Your task: Only the closing portion of the entries is to be reproduced: the line containing "Bookmark this page with the star icon" through the very last line, exactly as written.

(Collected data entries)
--*--

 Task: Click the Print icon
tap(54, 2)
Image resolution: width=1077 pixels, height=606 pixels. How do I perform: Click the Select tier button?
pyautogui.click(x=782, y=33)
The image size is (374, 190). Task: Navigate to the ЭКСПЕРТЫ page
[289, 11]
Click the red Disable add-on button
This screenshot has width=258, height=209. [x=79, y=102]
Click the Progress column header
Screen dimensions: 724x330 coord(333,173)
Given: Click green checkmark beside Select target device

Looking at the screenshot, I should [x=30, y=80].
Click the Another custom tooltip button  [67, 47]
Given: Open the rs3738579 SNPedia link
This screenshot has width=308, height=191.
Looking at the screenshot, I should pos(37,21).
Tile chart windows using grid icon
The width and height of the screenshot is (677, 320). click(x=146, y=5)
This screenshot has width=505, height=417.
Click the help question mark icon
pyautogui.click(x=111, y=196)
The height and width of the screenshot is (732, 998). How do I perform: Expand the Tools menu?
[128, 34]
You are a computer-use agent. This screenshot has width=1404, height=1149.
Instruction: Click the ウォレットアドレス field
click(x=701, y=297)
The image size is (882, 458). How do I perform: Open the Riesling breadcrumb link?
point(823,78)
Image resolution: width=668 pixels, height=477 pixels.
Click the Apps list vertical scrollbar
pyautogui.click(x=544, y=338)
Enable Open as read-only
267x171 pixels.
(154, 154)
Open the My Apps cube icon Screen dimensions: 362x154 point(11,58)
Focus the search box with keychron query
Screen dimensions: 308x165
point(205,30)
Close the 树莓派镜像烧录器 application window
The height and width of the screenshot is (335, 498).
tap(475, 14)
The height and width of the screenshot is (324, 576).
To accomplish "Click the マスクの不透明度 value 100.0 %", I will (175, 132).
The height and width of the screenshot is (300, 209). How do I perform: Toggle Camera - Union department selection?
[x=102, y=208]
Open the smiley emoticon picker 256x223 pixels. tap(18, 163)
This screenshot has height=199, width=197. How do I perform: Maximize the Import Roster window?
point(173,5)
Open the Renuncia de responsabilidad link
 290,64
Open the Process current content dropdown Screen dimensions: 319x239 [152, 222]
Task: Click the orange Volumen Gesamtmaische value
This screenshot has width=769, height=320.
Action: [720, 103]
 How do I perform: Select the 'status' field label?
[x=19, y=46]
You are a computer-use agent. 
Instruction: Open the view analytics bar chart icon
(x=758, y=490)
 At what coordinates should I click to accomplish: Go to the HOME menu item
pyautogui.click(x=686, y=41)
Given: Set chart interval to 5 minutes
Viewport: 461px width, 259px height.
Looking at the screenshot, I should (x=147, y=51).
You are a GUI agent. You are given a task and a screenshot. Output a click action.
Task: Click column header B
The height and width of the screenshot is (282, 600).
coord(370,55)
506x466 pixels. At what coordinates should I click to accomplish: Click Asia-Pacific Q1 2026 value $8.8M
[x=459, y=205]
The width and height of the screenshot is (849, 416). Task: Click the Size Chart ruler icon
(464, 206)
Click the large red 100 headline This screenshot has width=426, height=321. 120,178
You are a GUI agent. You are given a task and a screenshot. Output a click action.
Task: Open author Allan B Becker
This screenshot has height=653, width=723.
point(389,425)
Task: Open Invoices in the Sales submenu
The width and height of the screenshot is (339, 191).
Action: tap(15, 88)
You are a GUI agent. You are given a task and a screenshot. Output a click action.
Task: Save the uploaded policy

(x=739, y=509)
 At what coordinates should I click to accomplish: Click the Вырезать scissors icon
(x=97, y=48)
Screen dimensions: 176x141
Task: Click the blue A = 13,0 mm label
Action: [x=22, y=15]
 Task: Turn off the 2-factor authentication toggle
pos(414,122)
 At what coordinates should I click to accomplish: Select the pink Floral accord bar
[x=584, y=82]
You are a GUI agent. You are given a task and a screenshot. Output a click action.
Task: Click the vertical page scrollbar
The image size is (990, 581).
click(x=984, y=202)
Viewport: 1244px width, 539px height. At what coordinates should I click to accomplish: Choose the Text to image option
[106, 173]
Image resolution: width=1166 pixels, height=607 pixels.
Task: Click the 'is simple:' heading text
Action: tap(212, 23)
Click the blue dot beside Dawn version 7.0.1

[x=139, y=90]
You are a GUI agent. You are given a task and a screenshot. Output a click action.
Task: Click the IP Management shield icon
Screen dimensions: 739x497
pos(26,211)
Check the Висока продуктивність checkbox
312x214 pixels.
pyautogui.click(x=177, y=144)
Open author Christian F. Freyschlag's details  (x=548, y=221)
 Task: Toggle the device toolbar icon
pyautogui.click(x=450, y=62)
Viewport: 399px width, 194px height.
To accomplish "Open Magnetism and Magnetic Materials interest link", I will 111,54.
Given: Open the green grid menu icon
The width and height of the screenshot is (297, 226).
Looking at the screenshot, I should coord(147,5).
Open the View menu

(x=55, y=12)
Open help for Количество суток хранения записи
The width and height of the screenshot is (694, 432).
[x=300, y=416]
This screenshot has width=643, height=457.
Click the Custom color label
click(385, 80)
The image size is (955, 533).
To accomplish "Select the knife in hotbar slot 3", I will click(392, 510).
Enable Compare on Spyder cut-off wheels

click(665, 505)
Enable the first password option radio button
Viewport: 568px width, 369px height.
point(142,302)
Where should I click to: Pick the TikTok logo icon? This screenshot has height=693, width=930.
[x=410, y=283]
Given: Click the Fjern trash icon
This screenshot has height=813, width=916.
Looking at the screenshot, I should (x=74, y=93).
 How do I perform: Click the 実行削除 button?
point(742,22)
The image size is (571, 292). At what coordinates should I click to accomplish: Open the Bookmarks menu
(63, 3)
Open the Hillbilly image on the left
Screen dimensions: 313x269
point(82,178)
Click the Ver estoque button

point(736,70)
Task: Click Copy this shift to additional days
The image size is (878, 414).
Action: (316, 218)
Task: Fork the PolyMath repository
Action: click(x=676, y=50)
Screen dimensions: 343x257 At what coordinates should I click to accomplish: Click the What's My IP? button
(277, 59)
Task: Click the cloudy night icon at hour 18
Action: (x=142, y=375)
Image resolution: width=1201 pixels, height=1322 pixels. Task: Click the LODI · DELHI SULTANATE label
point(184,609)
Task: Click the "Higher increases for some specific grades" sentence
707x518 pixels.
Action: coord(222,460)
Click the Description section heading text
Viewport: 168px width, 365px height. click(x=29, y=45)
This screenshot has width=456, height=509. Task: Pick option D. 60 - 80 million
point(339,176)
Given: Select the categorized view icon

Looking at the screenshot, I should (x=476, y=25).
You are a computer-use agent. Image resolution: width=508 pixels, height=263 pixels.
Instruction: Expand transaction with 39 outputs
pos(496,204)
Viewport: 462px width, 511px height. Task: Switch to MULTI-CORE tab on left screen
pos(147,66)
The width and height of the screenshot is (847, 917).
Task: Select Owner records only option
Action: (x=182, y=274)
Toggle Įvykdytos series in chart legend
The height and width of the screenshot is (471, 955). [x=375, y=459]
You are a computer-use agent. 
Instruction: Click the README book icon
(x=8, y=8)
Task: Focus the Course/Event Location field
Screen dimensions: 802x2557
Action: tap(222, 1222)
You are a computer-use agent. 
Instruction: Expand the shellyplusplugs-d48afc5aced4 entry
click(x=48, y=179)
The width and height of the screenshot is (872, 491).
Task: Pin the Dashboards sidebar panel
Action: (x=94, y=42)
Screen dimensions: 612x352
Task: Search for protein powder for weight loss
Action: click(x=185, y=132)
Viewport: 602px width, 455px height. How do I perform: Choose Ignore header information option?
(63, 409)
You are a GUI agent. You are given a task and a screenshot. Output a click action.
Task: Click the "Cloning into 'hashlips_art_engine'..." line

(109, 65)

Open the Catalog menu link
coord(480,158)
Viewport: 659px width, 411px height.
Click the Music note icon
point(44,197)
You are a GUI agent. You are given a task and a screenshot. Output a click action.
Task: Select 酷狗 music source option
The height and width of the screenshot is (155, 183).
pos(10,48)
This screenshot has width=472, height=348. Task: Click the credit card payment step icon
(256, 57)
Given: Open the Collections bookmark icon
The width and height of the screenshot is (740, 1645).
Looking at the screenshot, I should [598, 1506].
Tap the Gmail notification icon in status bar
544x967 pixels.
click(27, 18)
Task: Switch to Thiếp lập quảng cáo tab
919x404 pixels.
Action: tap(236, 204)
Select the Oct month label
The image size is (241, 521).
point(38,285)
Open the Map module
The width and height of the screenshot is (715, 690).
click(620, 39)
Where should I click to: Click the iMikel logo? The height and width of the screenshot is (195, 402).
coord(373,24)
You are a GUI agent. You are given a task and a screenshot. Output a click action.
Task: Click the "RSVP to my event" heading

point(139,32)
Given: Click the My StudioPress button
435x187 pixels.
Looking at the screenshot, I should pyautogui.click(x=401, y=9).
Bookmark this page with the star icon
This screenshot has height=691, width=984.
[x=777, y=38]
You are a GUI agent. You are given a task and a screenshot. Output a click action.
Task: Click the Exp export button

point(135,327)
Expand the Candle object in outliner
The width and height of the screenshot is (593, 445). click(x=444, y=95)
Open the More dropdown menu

--*--

Answer to this problem:
Bookmark this page with the star icon
This screenshot has height=691, width=984.
[x=777, y=38]
You are a GUI agent. You are given a task and a screenshot. Output a click action.
Task: Click the Exp export button

point(135,327)
Expand the Candle object in outliner
The width and height of the screenshot is (593, 445). click(x=444, y=95)
Open the More dropdown menu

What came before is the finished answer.